Some children are born with a susceptibility to autism, is there a single trigger to this? Is it caused by one gene or multiple genes? What are some factors environmental factors that may cause Autism? What medical conditions increase and individuals chance of developing Autism? What drugs have an ‘association’ with Autism? In what race and gender is it more commonly seen, least commonly seen? **(Prevalence in all individuals has increase from 1:150 to 1:68 in 10 years, unknown reason)
- No
- Multiple
- Problems during pregnancy or delivery as well as environmental factors such as viral infections, metabolic imbalances and exposure to chemicals (e.g., lead and
drugs) . - Autism tends to associate with certain medical conditions, including fragile X syndrome, congenital rubella syndrome and untreated phenylketonuria (PKU).
- Analgesics/Antipyretics (32%), Anti-nausea (12%).
- Most: White, Males. Least: Hispanic, Females.
What medications aid with Autism?
- Atypical Antipsychotics -OR- SSRIs may help
with psychotic, aggressive or repetitive behavior-
does not affect progression of the disease. - Behavioral Interventions: The intervention focuses on the core areas affected by autism. These include social skills, language and communication, imitation, play skills, daily living and motor skills.

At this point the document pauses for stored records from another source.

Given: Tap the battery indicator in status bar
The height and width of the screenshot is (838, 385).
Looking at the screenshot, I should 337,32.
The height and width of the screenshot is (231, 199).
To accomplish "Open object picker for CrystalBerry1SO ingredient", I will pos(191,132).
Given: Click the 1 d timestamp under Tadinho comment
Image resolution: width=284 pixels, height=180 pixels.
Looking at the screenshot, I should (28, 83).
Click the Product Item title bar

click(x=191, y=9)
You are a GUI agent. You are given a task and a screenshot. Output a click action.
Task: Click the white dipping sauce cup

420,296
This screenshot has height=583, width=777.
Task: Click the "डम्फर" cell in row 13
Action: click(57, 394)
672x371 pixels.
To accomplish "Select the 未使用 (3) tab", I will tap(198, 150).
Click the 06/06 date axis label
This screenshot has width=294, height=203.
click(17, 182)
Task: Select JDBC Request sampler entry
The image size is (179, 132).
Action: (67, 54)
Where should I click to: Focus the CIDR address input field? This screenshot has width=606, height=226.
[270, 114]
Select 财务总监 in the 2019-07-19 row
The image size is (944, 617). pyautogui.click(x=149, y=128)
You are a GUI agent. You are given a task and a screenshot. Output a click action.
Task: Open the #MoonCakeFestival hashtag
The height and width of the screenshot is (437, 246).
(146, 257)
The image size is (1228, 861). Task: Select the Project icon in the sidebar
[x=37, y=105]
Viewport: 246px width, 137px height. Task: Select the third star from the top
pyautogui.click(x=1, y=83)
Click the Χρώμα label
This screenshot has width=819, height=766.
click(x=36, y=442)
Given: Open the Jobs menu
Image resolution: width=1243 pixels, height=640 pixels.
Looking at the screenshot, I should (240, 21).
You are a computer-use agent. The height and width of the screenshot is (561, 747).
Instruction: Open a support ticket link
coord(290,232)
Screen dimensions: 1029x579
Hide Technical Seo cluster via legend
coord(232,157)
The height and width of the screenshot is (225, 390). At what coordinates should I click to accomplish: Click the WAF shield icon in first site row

In which gender are eating disorders most commonly seen? What are the two most common disorders and what are their symptoms? What is the mediator of compulsive disorders like these? What is treatment for these disorders?
- Women (1-2%)
- Anorexia Nervosa: • Relentless pursuit of thinness/distorted body image, • Extreme restriction of eating, • Osteoporosis, • Dry yellow skin, • Muscle wasting, • Damage to heart, • Infertility, • Other symptoms of malnutrition, • Typically female, • Use drugs such as laxatives & diuretics.
- Bulimia (nervosa): • Frequent bingeing and purging, • Usually normal weight, • Damage to esophagus, • Tooth damage, • Acid reflux & other GI problems (e.g., ulcers), • Dehydration from purging, • Emotional turmoil-shame.
- 5HT (Serotonin) levels.
- Antidepressants: Fluoxetine, and Supportive psychotherapy: image counseling.